Pero, ¿y dónde está el lenguaje? Hay una vertiente localizacionista en las neurociencias que pretende localizar el lenguaje en el cerebro, pero el lenguaje está en todos lados; el ser humano vive en el campo del lenguaje. ¿Y dónde está el saber? -saber que existe y se transmite gracias al lenguaje-. Los síntomas de la histeria nos enseñan que “ahí se articula un saber más allá de la conciencia” (Bassols, 2012). El saber se inscribe en el cuerpo a través de un síntoma, un síntoma que grita una verdad no sabida por el sujeto. La histérica no habla, calla, reprime algo de lo que no quiere saber, y entonces su cuerpo habla por ella. Se trata de un saber que está más allá de la conciencia del sujeto, como el que aparece en los sueños.

En efecto, el lenguaje funciona como un software, pero ¿se puede localizar en el cerebro, en los genes? Esto último funciona mas bien como un hardware, pero entonces, ¿dónde localizamos el lenguaje? Freud, en su Proyecto de una psicología para neurólogos (1895), tenía una intuición: “que las relaciones con el lenguaje está inscrito en las neuronas (…) el lenguaje, las cosas escuchadas, las cosas que han marcado mi vida están inscritas en las neuronas de alguna manera” (Bassols, 2012), lo cual se parece bastante a lo que dicen las neurociencias hoy. ¿Se puede reducir el inconsciente a una huella mnémica inscrita en el sistema nervioso central? No era lo que Freud pensaba; es verdad que el sujeto está habitado por el lenguaje, por significantes, pero los significantes no son signos. Los signos son unívocos, por eso los significantes no tienen nada que ver con éstos, porque el significante es polivalente; “un significante, voy a decirlo así, es una huella borrada, sólo podemos funcionar como sujetos de la palabra cuando borramos las huellas” (Bassols). Los animales dejan huellas, pero no pueden borrarlas como los seres humanos, no pueden engañar. “Cuando alguien borra su huella, ahí hay un sujeto seguro (…) cuando hay una huella borrada, una huella que falta, ahí hay sujeto del lenguaje” (Bassols).

¿Qué es lo que de la palabra deja una huella en el sistema nervioso?
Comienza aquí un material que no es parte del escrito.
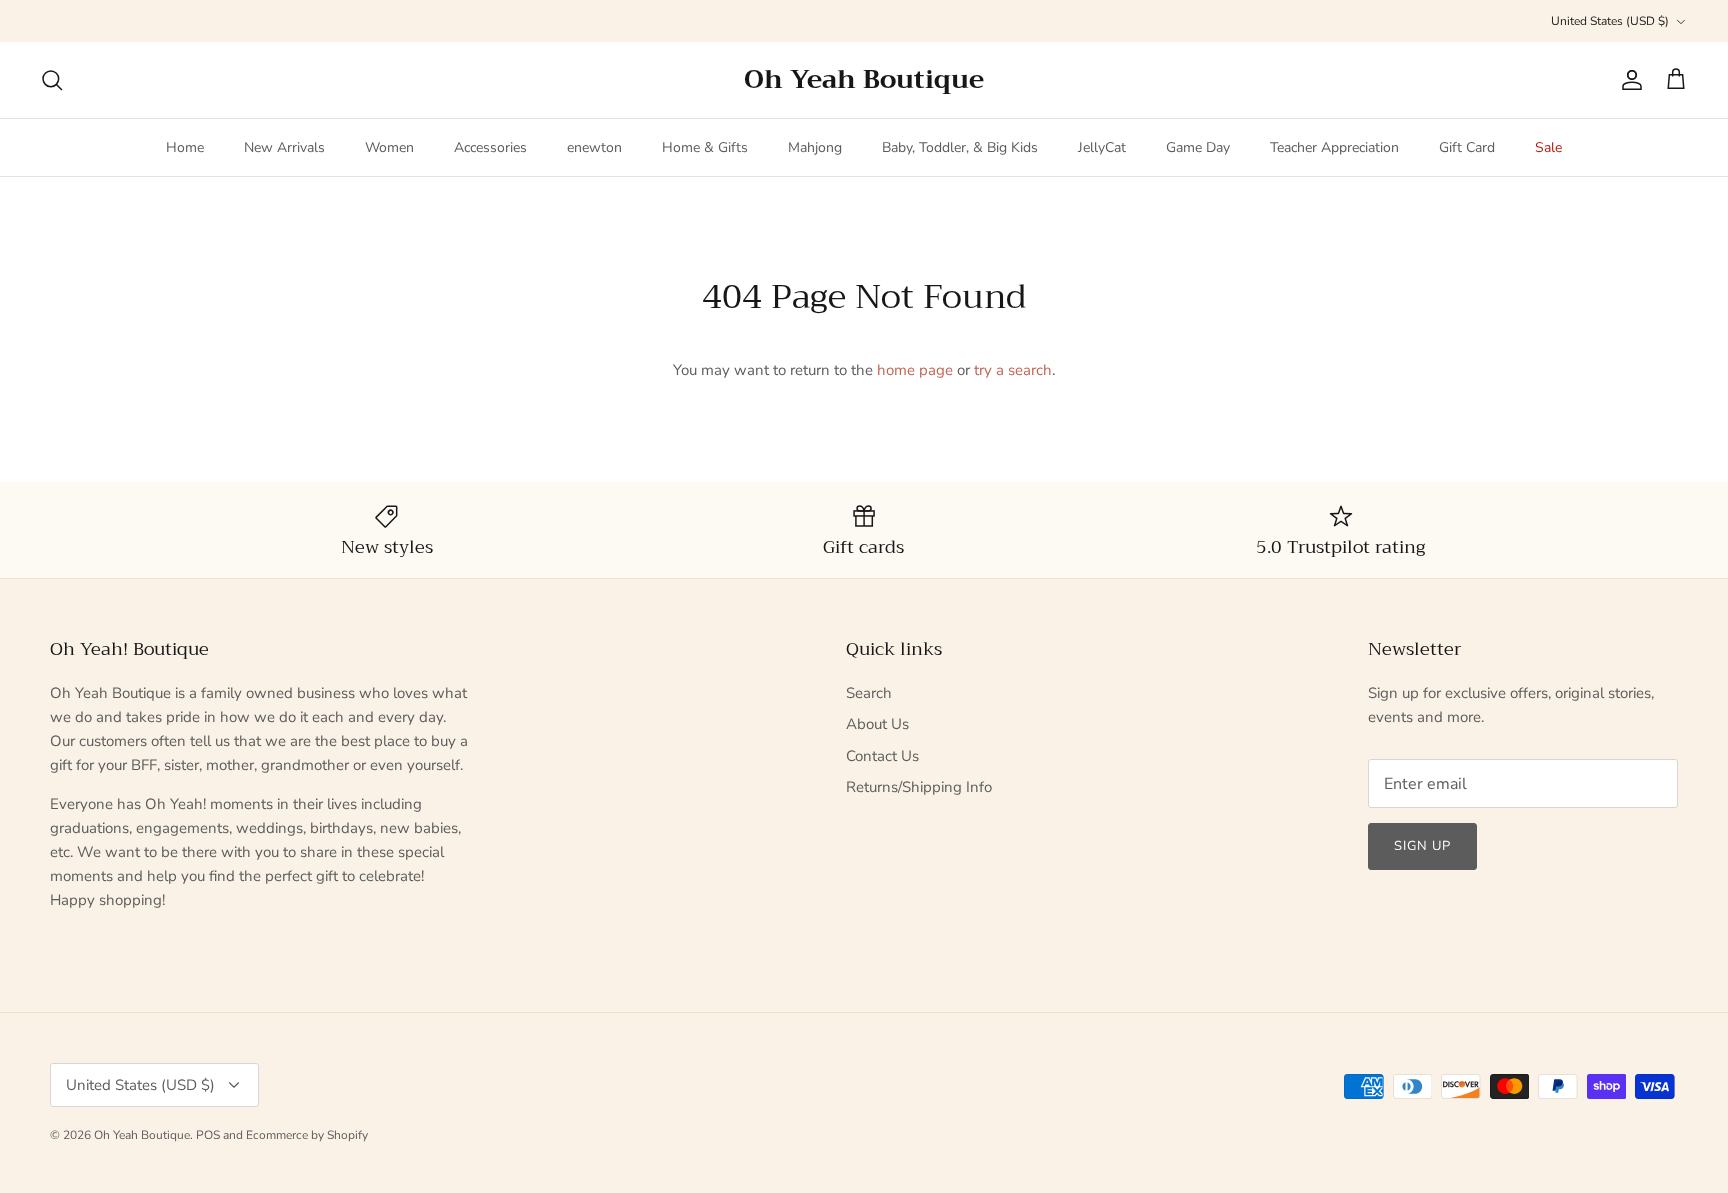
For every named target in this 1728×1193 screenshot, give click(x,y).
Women (389, 147)
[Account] (1628, 80)
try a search (1013, 370)
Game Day (1198, 147)
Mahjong (815, 147)
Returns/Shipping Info (919, 787)
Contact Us (882, 756)
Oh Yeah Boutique (142, 1135)
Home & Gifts (705, 147)
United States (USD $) (1610, 21)
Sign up (1422, 846)
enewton (594, 147)
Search (869, 693)
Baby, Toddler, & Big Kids (960, 147)
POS (208, 1135)
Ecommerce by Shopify (307, 1135)
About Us (877, 724)
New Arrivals (284, 147)
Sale (1548, 147)
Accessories (490, 147)
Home (185, 147)
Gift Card (1467, 147)
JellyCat (1102, 147)
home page (915, 370)
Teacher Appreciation (1334, 147)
El significante como materia, el significante soportado en la materia fónica, el significante que se graba en una grabadora, el que se escribe en un cuaderno o un computador, el que se transmite cuando se habla a través de las ondas sonoras o a través de impulsos eléctricos. Hay pues un soporte físico –como lo es el cerebro–, pero los significantes no son significados, este es el problema; el sentido, la significación no la tiene el cerebro. Y entonces, ¿dónde está el lenguaje, el cual está hecho de significantes? Pues ¡está en todas partes! Es un lugar, el lugar del Otro, de lo simbólico, de la palabra; “el significante introduce esa dimensión del Otro del lenguaje como lugar; eso quiere decir que el lugar no hay que buscarlo necesariamente en el cerebro, por supuesto que también hay aparato del lenguaje en el cerebro. Pero Freud se dio cuenta muy pronto (que) el sprache apparat, el aparato del lenguaje, el aparato psíquico me está rodeando continuamente, estamos habitados, estamos sumergidos en un campo del lenguaje” (Bassols, 2012).